*What the task asks*
All records are to be restated exactly, each line as it reads.

*Given data*
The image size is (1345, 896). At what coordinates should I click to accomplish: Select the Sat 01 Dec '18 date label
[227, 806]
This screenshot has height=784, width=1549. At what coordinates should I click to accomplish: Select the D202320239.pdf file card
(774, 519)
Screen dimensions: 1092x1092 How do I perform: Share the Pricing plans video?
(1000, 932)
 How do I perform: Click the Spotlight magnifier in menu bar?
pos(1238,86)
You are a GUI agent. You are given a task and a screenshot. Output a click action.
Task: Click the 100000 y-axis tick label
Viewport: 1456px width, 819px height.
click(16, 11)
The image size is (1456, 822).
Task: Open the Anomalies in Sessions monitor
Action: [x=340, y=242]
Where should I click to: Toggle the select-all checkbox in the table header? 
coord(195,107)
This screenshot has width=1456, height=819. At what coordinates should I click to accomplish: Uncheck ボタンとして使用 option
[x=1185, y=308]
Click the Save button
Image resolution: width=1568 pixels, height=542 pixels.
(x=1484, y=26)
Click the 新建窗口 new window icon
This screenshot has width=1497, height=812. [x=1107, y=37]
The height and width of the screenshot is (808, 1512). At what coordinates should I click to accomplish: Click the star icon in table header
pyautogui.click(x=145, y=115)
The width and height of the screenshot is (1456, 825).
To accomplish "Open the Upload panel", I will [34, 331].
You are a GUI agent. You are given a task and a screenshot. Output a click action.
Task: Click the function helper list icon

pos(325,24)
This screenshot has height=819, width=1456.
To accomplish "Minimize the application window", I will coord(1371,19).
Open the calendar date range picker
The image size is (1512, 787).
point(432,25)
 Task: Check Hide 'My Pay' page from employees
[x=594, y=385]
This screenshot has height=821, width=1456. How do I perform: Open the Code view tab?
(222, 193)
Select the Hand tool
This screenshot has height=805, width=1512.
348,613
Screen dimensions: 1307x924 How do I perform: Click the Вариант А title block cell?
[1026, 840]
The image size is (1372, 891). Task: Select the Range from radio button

*Worked solution*
The image size is (1345, 896). At what coordinates should I click to accomplish: Select the Sat 01 Dec '18 date label
[227, 806]
This screenshot has height=784, width=1549. At what coordinates should I click to accomplish: Select the D202320239.pdf file card
(774, 519)
Screen dimensions: 1092x1092 How do I perform: Share the Pricing plans video?
(1000, 932)
 How do I perform: Click the Spotlight magnifier in menu bar?
pos(1238,86)
You are a GUI agent. You are given a task and a screenshot. Output a click action.
Task: Click the 100000 y-axis tick label
Viewport: 1456px width, 819px height.
click(16, 11)
The image size is (1456, 822).
Task: Open the Anomalies in Sessions monitor
Action: [x=340, y=242]
Where should I click to: Toggle the select-all checkbox in the table header? 
coord(195,107)
This screenshot has width=1456, height=819. At what coordinates should I click to accomplish: Uncheck ボタンとして使用 option
[x=1185, y=308]
Click the Save button
Image resolution: width=1568 pixels, height=542 pixels.
(x=1484, y=26)
Click the 新建窗口 new window icon
This screenshot has width=1497, height=812. [x=1107, y=37]
The height and width of the screenshot is (808, 1512). At what coordinates should I click to accomplish: Click the star icon in table header
pyautogui.click(x=145, y=115)
The width and height of the screenshot is (1456, 825).
To accomplish "Open the Upload panel", I will [34, 331].
You are a GUI agent. You are given a task and a screenshot. Output a click action.
Task: Click the function helper list icon

pos(325,24)
This screenshot has height=819, width=1456.
To accomplish "Minimize the application window", I will coord(1371,19).
Open the calendar date range picker
The image size is (1512, 787).
point(432,25)
 Task: Check Hide 'My Pay' page from employees
[x=594, y=385]
This screenshot has height=821, width=1456. How do I perform: Open the Code view tab?
(222, 193)
Select the Hand tool
This screenshot has height=805, width=1512.
348,613
Screen dimensions: 1307x924 How do I perform: Click the Вариант А title block cell?
[1026, 840]
The image size is (1372, 891). Task: Select the Range from radio button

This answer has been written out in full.